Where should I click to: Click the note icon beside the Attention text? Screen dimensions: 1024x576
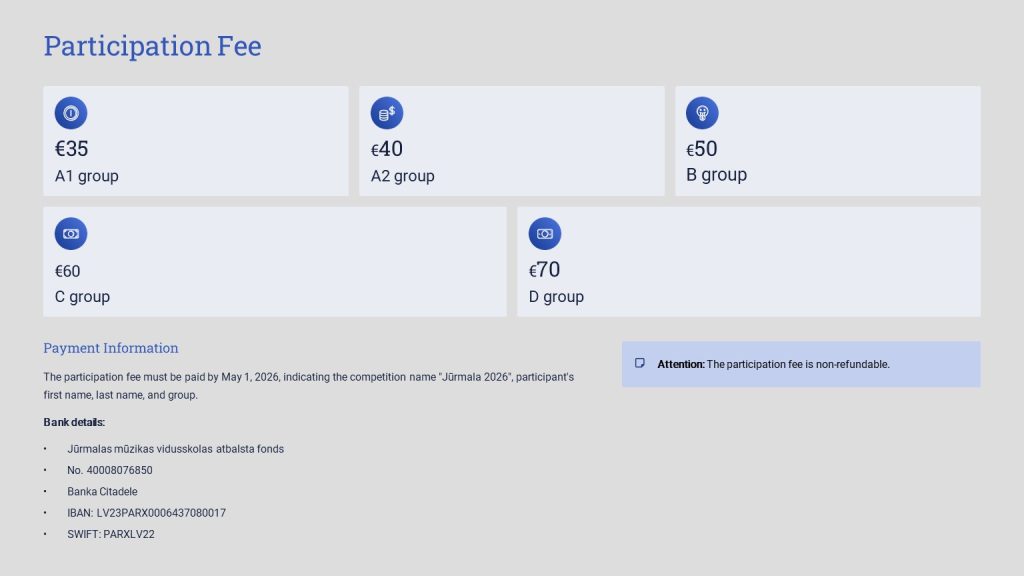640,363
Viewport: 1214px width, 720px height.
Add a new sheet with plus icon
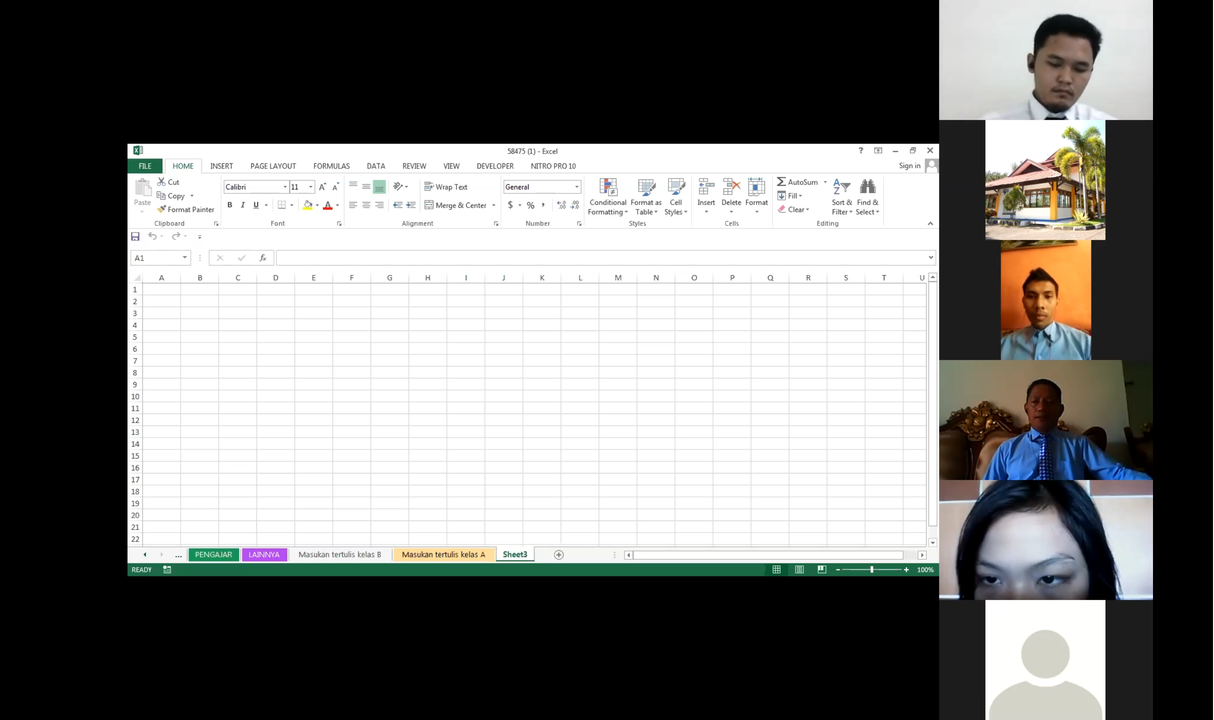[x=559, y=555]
|---|
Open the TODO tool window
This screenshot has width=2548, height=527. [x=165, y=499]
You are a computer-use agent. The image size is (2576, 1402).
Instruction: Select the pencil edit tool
|---|
Of the lines above, output exactly those from the line bearing "Open the TODO tool window" through the line bearing "Instruction: Select the pencil edit tool", inclusive.

--- Output of the task ---
Open the TODO tool window
This screenshot has width=2548, height=527. [x=165, y=499]
You are a computer-use agent. The image size is (2576, 1402).
Instruction: Select the pencil edit tool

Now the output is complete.